Copy all records verbatim, images excluded.

Given data:

:::

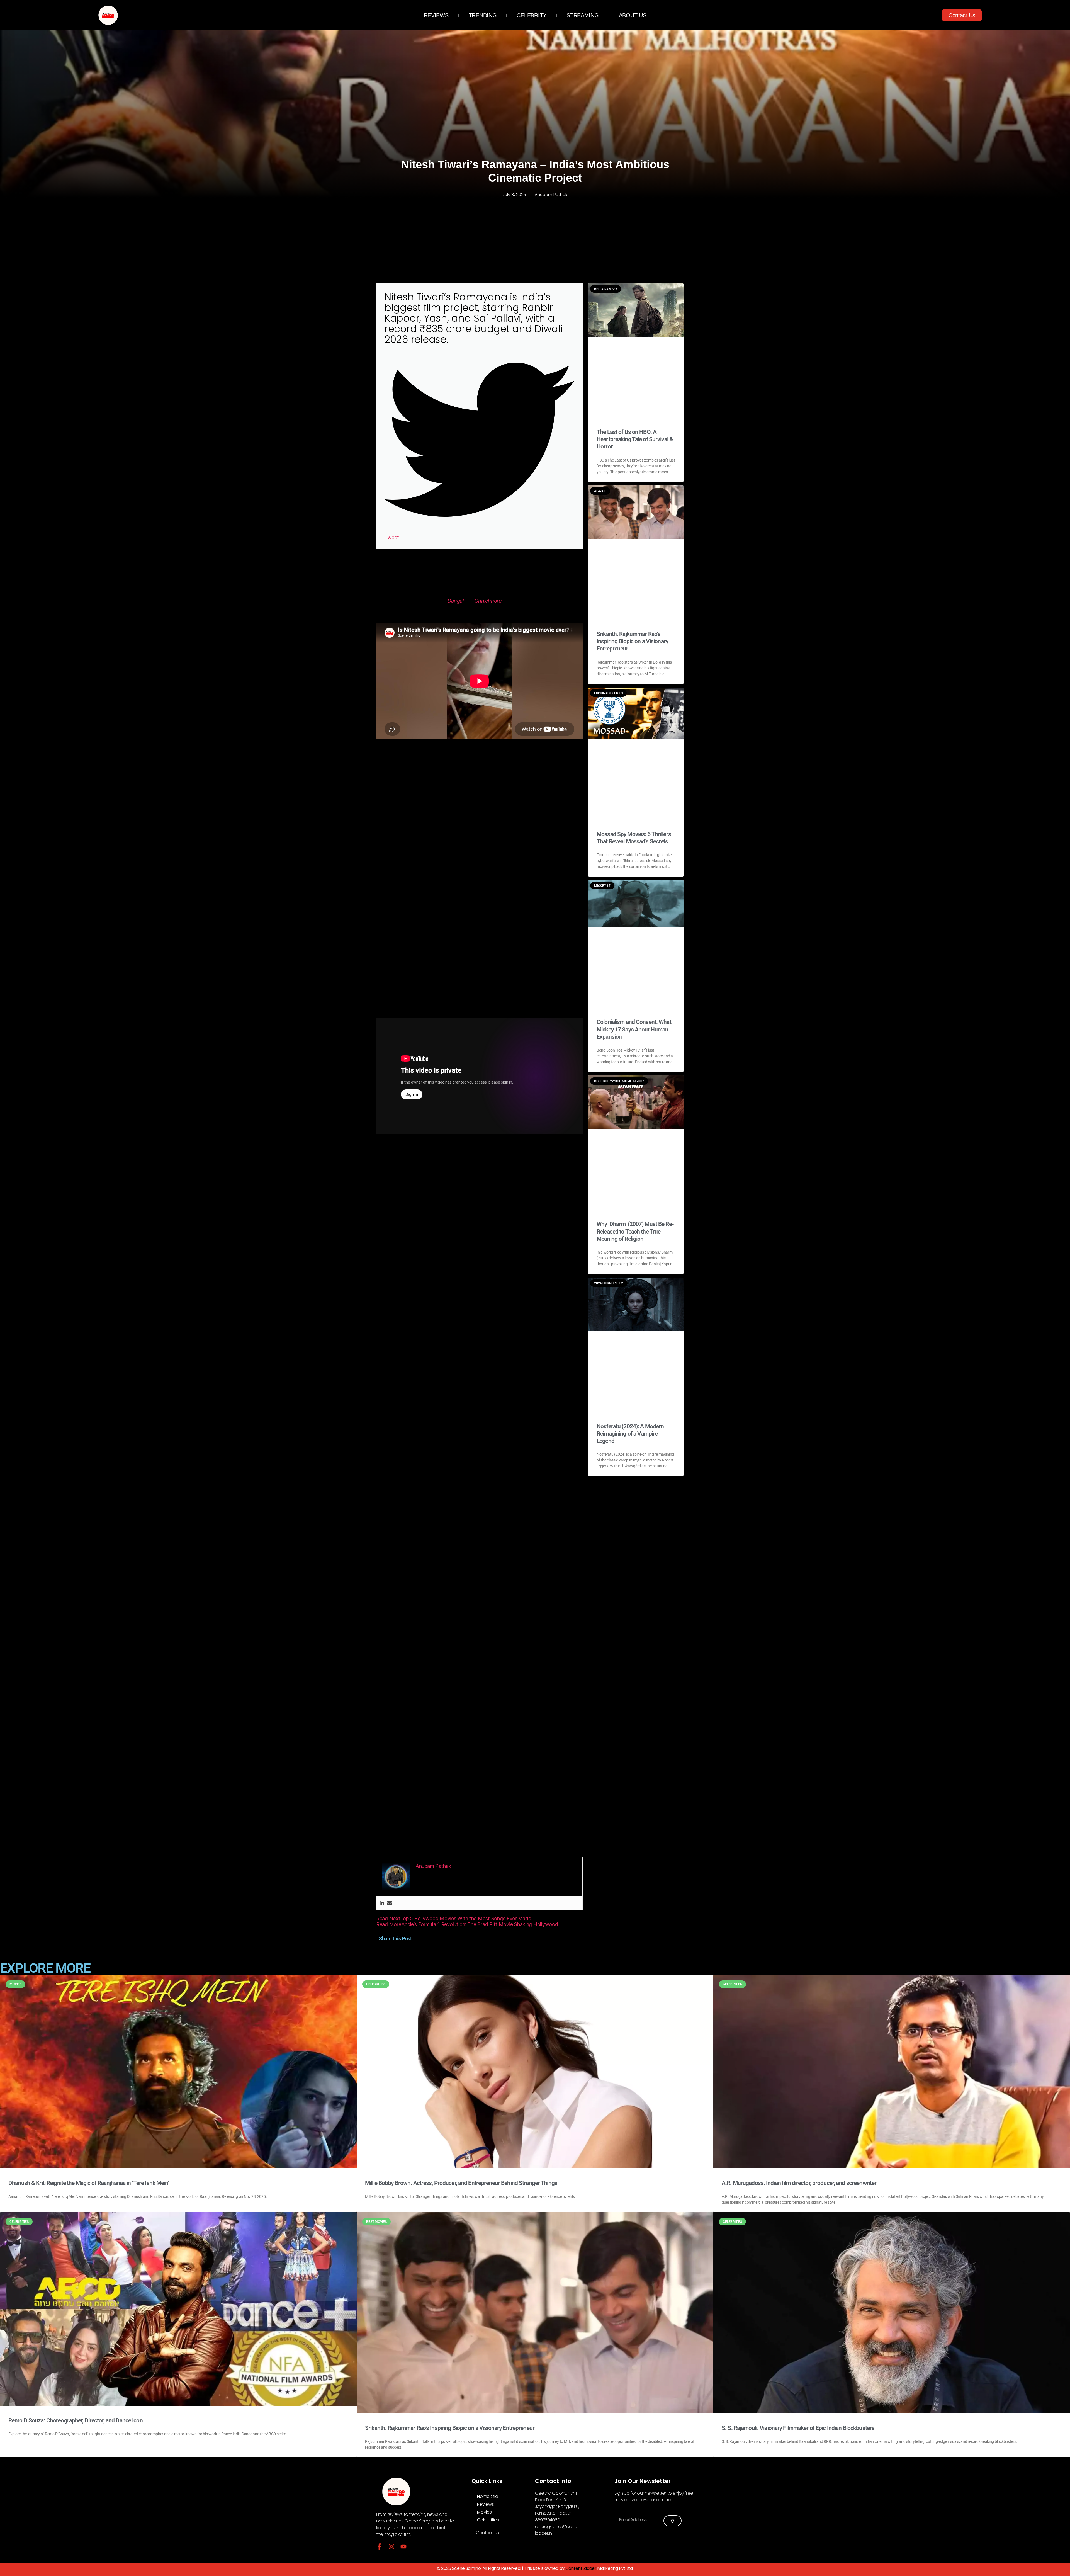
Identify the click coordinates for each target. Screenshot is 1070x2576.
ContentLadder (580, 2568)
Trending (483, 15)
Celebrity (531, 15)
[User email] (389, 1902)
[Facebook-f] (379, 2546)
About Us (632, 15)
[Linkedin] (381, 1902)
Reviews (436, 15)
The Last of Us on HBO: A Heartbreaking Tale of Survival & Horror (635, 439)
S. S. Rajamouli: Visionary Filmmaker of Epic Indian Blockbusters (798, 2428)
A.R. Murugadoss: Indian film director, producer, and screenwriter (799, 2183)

:::

Result:
Identify the click coordinates for each target. Screenshot is 1070x2576.
ContentLadder (580, 2568)
Trending (483, 15)
Celebrity (531, 15)
[User email] (389, 1902)
[Facebook-f] (379, 2546)
About Us (632, 15)
[Linkedin] (381, 1902)
Reviews (436, 15)
The Last of Us on HBO: A Heartbreaking Tale of Survival & Horror (635, 439)
S. S. Rajamouli: Visionary Filmmaker of Epic Indian Blockbusters (798, 2428)
A.R. Murugadoss: Indian film director, producer, and screenwriter (799, 2183)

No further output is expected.